--- begin The input ---

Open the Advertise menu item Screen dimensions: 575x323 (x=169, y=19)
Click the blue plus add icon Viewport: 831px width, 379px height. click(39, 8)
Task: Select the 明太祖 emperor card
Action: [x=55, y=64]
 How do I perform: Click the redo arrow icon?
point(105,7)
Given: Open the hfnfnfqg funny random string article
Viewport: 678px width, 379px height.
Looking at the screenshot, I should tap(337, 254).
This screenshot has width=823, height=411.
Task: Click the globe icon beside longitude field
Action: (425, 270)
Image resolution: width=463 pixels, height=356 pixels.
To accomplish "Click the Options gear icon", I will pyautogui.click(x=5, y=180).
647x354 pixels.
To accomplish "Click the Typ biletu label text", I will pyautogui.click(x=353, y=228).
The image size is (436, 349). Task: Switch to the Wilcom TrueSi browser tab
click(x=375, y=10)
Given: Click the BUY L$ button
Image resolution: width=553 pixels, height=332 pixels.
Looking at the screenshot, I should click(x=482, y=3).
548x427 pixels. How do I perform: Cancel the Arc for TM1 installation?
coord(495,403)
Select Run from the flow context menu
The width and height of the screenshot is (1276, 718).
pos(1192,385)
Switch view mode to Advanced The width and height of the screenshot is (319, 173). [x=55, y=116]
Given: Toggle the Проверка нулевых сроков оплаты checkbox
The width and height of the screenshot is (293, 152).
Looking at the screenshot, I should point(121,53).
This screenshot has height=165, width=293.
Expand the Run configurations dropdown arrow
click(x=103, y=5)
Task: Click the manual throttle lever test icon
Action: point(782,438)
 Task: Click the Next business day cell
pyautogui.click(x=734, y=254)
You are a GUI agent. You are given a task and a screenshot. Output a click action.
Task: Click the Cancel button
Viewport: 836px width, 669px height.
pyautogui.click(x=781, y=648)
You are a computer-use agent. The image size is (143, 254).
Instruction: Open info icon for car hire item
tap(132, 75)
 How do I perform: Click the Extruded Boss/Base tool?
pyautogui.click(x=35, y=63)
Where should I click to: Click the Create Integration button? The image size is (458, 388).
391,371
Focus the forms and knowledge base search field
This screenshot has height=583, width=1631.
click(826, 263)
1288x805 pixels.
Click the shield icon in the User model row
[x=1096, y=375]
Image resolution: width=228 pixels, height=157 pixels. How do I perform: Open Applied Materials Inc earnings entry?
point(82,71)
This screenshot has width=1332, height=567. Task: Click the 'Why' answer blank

--- end The input ---

Problem statement: Please write out the rows from the first one through the line containing "point(105,7)", replacing "redo arrow icon" with "undo arrow icon" and keeping everything else the same.

The result:
Open the Advertise menu item Screen dimensions: 575x323 (x=169, y=19)
Click the blue plus add icon Viewport: 831px width, 379px height. click(39, 8)
Task: Select the 明太祖 emperor card
Action: [x=55, y=64]
 How do I perform: Click the undo arrow icon?
point(105,7)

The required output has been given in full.